I don't think of my anxiety disorder on a daily basis. Well, unless it's bothering me. For me, it is a part of life in this old world. There really isn't any difference for me in working around my anxiety and working around the times I need to eat. It's very much something I have grown accustom to and it doesn't really have any conscious thought in much of my daily life. To be able to control this disorder in my life, I have come to realize that there are certain disciplines I must engage in daily to get ready for the day.

1.) Recognize that I have an anxiety disorder. This seems very silly, but it's true. I have lived with it for so many years and I should know this already. However, denial isn't limited to when the diagnosis is first given. Anxiety isn't a limitation but it can be if it is ignored.

2.) Mentally prepare myself for the day. I need to think ahead, not to worry, but to plan my day so that if I realize there might be something I must face or might face during the day, I have a "plan of action" so that I feel a little more in control of the situation. I might not follow my game plan, but if I at least have one, I'll worry much less.

3.) Look to the positives- even of my disorder. I know it can seem that there are no positives of a disorder. There are many, however. I tend to give people more benefit of the doubt in discussion and action because I don't know what might be affecting them like things are affecting me with my disorder.

There's something to be said about this type of positive thought, but I would be remiss if I said that was all there was to it. There is more to it, just like there is more to the body than the skin.

Daily devotions are so essential in this. Anxiety can never truly be in control without the peace of our Lord Jesus Christ given to us by grace through faith. Here's how it works:

1.) Recognize there is nothing I can do to attain my salvation. Nothing. God demands perfection and I have more wrong with me than just an anxiety disorder. I am blind, dead, and an enemy of God. God called me to faith in Jesus Christ, without any work on my part, in my baptism.

2.) Prepare myself for the day. This isn't just a mental exercise, it is so much more. Dr. Luther said that by daily repentance and contrition I should drown the Old Adam with all its sinful desires and sins and raise up the new man in Christ. How is this done? Daily devotions. Daily prayers for daily bread God will provide for my every need: my need for forgiveness of sins, life and salvation, my need for daily bread, and for the fulfilling of my daily vocations by the gifts God has given me. I use the daily prayers in the hymnal but your mileage may vary.

3.) Remember God's gifts given me: Baptism, Mass, Confession and Absolution, and the proper preaching of God's Word.

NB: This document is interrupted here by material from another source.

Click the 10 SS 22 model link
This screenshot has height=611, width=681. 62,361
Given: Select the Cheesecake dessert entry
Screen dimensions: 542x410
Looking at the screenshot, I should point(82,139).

These gifts will sustain me in even the hardest and toughest of circumstance. These gifts, because they are not of myself but of God, will always be there no matter what happens. This is a calming and peaceful truth.

In Christ, I am already healed from my disorder, my anxiety. He declared this with the words, "It is finished." Christ died and rose again to restore me back to my sinless, my anxiety free, state by His grace through faith. That's so much more solid than any positive thinking will ever be! Just as I still suffer the effects of other sins while I am still on this side of heaven, I will still suffer my anxiety disorder and all that it entails. Praise be to God, however, that it will not follow me or haunt me or even cause my anxiety in eternity with my Lord.